Short problem
Arrange the entries below as a numbered list, leaving out any blank lines.

Data supplied
--------

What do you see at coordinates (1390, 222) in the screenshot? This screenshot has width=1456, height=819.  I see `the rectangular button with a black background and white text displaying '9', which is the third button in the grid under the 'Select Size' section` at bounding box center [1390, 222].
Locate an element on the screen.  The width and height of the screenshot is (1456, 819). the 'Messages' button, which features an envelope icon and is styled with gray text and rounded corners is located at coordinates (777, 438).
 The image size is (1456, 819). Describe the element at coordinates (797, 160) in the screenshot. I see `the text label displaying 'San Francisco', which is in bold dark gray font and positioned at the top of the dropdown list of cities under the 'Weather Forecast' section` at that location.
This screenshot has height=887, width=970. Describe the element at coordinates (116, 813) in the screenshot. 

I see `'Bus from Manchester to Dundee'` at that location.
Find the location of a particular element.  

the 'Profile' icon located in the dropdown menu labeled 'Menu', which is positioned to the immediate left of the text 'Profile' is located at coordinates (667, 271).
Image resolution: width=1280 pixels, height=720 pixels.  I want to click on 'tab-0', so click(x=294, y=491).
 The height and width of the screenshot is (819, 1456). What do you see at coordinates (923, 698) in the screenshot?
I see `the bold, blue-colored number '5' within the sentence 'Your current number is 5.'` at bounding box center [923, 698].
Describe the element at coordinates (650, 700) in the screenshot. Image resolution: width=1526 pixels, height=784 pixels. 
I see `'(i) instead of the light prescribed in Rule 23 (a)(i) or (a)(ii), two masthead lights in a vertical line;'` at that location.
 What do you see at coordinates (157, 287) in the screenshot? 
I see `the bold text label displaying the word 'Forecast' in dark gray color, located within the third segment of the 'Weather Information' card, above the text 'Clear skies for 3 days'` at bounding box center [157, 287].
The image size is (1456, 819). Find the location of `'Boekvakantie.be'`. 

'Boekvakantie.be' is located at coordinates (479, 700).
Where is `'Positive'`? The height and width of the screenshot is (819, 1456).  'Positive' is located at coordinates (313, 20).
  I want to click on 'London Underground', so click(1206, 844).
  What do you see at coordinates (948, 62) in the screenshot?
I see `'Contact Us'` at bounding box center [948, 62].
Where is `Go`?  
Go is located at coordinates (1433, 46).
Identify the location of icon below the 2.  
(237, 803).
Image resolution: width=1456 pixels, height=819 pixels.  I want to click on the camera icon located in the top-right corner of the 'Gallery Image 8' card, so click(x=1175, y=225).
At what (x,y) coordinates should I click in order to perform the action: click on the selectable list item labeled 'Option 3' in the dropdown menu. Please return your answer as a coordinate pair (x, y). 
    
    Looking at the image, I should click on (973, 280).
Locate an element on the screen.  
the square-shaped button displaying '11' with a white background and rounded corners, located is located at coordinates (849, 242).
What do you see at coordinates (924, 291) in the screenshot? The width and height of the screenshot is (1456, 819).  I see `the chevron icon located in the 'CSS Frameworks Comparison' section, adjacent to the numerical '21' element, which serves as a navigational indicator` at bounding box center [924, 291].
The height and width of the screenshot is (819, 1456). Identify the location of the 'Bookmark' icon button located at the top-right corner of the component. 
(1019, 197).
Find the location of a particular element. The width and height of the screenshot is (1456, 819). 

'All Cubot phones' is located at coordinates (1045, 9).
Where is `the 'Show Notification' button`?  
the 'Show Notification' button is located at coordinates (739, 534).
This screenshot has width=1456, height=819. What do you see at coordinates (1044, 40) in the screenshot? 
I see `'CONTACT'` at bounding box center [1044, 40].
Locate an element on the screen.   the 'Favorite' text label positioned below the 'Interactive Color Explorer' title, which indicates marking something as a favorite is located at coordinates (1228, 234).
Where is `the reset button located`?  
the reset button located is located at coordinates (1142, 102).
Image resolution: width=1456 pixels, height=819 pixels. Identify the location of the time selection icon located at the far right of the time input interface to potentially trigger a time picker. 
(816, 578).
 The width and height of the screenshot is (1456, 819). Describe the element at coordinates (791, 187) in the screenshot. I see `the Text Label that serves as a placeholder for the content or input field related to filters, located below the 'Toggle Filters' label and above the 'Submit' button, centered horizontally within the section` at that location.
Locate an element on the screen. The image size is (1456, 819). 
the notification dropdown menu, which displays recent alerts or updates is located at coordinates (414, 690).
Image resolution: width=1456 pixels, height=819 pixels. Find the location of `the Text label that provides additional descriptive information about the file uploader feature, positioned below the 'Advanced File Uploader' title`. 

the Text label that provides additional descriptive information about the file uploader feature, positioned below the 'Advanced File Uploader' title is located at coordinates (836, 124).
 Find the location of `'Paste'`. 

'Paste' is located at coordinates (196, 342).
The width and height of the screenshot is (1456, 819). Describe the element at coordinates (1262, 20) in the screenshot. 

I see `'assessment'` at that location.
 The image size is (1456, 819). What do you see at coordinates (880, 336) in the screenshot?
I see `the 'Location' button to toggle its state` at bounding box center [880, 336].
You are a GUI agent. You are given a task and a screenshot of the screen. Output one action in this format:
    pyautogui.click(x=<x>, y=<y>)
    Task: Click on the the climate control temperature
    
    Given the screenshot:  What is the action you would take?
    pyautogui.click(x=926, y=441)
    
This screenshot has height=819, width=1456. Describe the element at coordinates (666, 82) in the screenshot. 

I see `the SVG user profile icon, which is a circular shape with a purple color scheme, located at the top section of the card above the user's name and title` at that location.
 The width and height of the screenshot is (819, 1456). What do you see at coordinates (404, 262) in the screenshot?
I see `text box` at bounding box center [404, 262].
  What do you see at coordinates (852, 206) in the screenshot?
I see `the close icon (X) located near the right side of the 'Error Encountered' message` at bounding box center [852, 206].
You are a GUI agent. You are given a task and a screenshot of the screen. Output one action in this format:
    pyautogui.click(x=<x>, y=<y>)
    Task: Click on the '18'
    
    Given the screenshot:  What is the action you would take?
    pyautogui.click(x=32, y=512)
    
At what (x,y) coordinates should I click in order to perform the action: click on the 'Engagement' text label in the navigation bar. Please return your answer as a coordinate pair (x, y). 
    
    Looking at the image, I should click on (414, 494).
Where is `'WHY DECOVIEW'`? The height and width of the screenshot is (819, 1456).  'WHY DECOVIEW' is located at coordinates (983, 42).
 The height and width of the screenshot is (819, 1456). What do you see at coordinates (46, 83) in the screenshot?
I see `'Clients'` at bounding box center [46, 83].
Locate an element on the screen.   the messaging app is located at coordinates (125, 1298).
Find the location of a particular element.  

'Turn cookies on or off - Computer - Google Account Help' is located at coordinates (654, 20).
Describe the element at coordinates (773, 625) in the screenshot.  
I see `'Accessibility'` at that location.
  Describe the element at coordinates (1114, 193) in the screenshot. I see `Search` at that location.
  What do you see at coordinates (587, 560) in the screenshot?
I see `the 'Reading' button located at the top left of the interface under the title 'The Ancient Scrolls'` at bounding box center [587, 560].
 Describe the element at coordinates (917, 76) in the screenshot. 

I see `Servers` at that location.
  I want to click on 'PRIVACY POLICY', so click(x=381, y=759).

--------

Result of the exercise
1. What do you see at coordinates (1390, 222) in the screenshot? This screenshot has width=1456, height=819.  I see `the rectangular button with a black background and white text displaying '9', which is the third button in the grid under the 'Select Size' section` at bounding box center [1390, 222].
2. Locate an element on the screen.  The width and height of the screenshot is (1456, 819). the 'Messages' button, which features an envelope icon and is styled with gray text and rounded corners is located at coordinates (777, 438).
3.  The image size is (1456, 819). Describe the element at coordinates (797, 160) in the screenshot. I see `the text label displaying 'San Francisco', which is in bold dark gray font and positioned at the top of the dropdown list of cities under the 'Weather Forecast' section` at that location.
4. This screenshot has height=887, width=970. Describe the element at coordinates (116, 813) in the screenshot. 
5. I see `'Bus from Manchester to Dundee'` at that location.
6. Find the location of a particular element.  
7. the 'Profile' icon located in the dropdown menu labeled 'Menu', which is positioned to the immediate left of the text 'Profile' is located at coordinates (667, 271).
8. Image resolution: width=1280 pixels, height=720 pixels.  I want to click on 'tab-0', so click(x=294, y=491).
9.  The height and width of the screenshot is (819, 1456). What do you see at coordinates (923, 698) in the screenshot?
10. I see `the bold, blue-colored number '5' within the sentence 'Your current number is 5.'` at bounding box center [923, 698].
11. Describe the element at coordinates (650, 700) in the screenshot. Image resolution: width=1526 pixels, height=784 pixels. 
12. I see `'(i) instead of the light prescribed in Rule 23 (a)(i) or (a)(ii), two masthead lights in a vertical line;'` at that location.
13.  What do you see at coordinates (157, 287) in the screenshot? 
14. I see `the bold text label displaying the word 'Forecast' in dark gray color, located within the third segment of the 'Weather Information' card, above the text 'Clear skies for 3 days'` at bounding box center [157, 287].
15. The image size is (1456, 819). Find the location of `'Boekvakantie.be'`. 
16. 'Boekvakantie.be' is located at coordinates (479, 700).
17. Where is `'Positive'`? The height and width of the screenshot is (819, 1456).  'Positive' is located at coordinates (313, 20).
18.   I want to click on 'London Underground', so click(1206, 844).
19.   What do you see at coordinates (948, 62) in the screenshot?
20. I see `'Contact Us'` at bounding box center [948, 62].
21. Where is `Go`?  
22. Go is located at coordinates (1433, 46).
23. Identify the location of icon below the 2.  
24. (237, 803).
25. Image resolution: width=1456 pixels, height=819 pixels.  I want to click on the camera icon located in the top-right corner of the 'Gallery Image 8' card, so click(x=1175, y=225).
26. At what (x,y) coordinates should I click in order to perform the action: click on the selectable list item labeled 'Option 3' in the dropdown menu. Please return your answer as a coordinate pair (x, y). 
27.     Looking at the image, I should click on (973, 280).
28. Locate an element on the screen.  
29. the square-shaped button displaying '11' with a white background and rounded corners, located is located at coordinates (849, 242).
30. What do you see at coordinates (924, 291) in the screenshot? The width and height of the screenshot is (1456, 819).  I see `the chevron icon located in the 'CSS Frameworks Comparison' section, adjacent to the numerical '21' element, which serves as a navigational indicator` at bounding box center [924, 291].
31. The height and width of the screenshot is (819, 1456). Identify the location of the 'Bookmark' icon button located at the top-right corner of the component. 
32. (1019, 197).
33. Find the location of a particular element. The width and height of the screenshot is (1456, 819). 
34. 'All Cubot phones' is located at coordinates (1045, 9).
35. Where is `the 'Show Notification' button`?  
36. the 'Show Notification' button is located at coordinates (739, 534).
37. This screenshot has width=1456, height=819. What do you see at coordinates (1044, 40) in the screenshot? 
38. I see `'CONTACT'` at bounding box center [1044, 40].
39. Locate an element on the screen.   the 'Favorite' text label positioned below the 'Interactive Color Explorer' title, which indicates marking something as a favorite is located at coordinates (1228, 234).
40. Where is `the reset button located`?  
41. the reset button located is located at coordinates (1142, 102).
42. Image resolution: width=1456 pixels, height=819 pixels. Identify the location of the time selection icon located at the far right of the time input interface to potentially trigger a time picker. 
43. (816, 578).
44.  The width and height of the screenshot is (1456, 819). Describe the element at coordinates (791, 187) in the screenshot. I see `the Text Label that serves as a placeholder for the content or input field related to filters, located below the 'Toggle Filters' label and above the 'Submit' button, centered horizontally within the section` at that location.
45. Locate an element on the screen. The image size is (1456, 819). 
46. the notification dropdown menu, which displays recent alerts or updates is located at coordinates (414, 690).
47. Image resolution: width=1456 pixels, height=819 pixels. Find the location of `the Text label that provides additional descriptive information about the file uploader feature, positioned below the 'Advanced File Uploader' title`. 
48. the Text label that provides additional descriptive information about the file uploader feature, positioned below the 'Advanced File Uploader' title is located at coordinates (836, 124).
49.  Find the location of `'Paste'`. 
50. 'Paste' is located at coordinates (196, 342).
51. The width and height of the screenshot is (1456, 819). Describe the element at coordinates (1262, 20) in the screenshot. 
52. I see `'assessment'` at that location.
53.  The image size is (1456, 819). What do you see at coordinates (880, 336) in the screenshot?
54. I see `the 'Location' button to toggle its state` at bounding box center [880, 336].
55. You are a GUI agent. You are given a task and a screenshot of the screen. Output one action in this format:
56.     pyautogui.click(x=<x>, y=<y>)
57.     Task: Click on the the climate control temperature
58.     Given the screenshot:  What is the action you would take?
59.     pyautogui.click(x=926, y=441)
60. This screenshot has height=819, width=1456. Describe the element at coordinates (666, 82) in the screenshot. 
61. I see `the SVG user profile icon, which is a circular shape with a purple color scheme, located at the top section of the card above the user's name and title` at that location.
62.  The width and height of the screenshot is (819, 1456). What do you see at coordinates (404, 262) in the screenshot?
63. I see `text box` at bounding box center [404, 262].
64.   What do you see at coordinates (852, 206) in the screenshot?
65. I see `the close icon (X) located near the right side of the 'Error Encountered' message` at bounding box center [852, 206].
66. You are a GUI agent. You are given a task and a screenshot of the screen. Output one action in this format:
67.     pyautogui.click(x=<x>, y=<y>)
68.     Task: Click on the '18'
69.     Given the screenshot:  What is the action you would take?
70.     pyautogui.click(x=32, y=512)
71. At what (x,y) coordinates should I click in order to perform the action: click on the 'Engagement' text label in the navigation bar. Please return your answer as a coordinate pair (x, y). 
72.     Looking at the image, I should click on (414, 494).
73. Where is `'WHY DECOVIEW'`? The height and width of the screenshot is (819, 1456).  'WHY DECOVIEW' is located at coordinates (983, 42).
74.  The height and width of the screenshot is (819, 1456). What do you see at coordinates (46, 83) in the screenshot?
75. I see `'Clients'` at bounding box center [46, 83].
76. Locate an element on the screen.   the messaging app is located at coordinates (125, 1298).
77. Find the location of a particular element.  
78. 'Turn cookies on or off - Computer - Google Account Help' is located at coordinates (654, 20).
79. Describe the element at coordinates (773, 625) in the screenshot.  
80. I see `'Accessibility'` at that location.
81.   Describe the element at coordinates (1114, 193) in the screenshot. I see `Search` at that location.
82.   What do you see at coordinates (587, 560) in the screenshot?
83. I see `the 'Reading' button located at the top left of the interface under the title 'The Ancient Scrolls'` at bounding box center [587, 560].
84.  Describe the element at coordinates (917, 76) in the screenshot. 
85. I see `Servers` at that location.
86.   I want to click on 'PRIVACY POLICY', so click(x=381, y=759).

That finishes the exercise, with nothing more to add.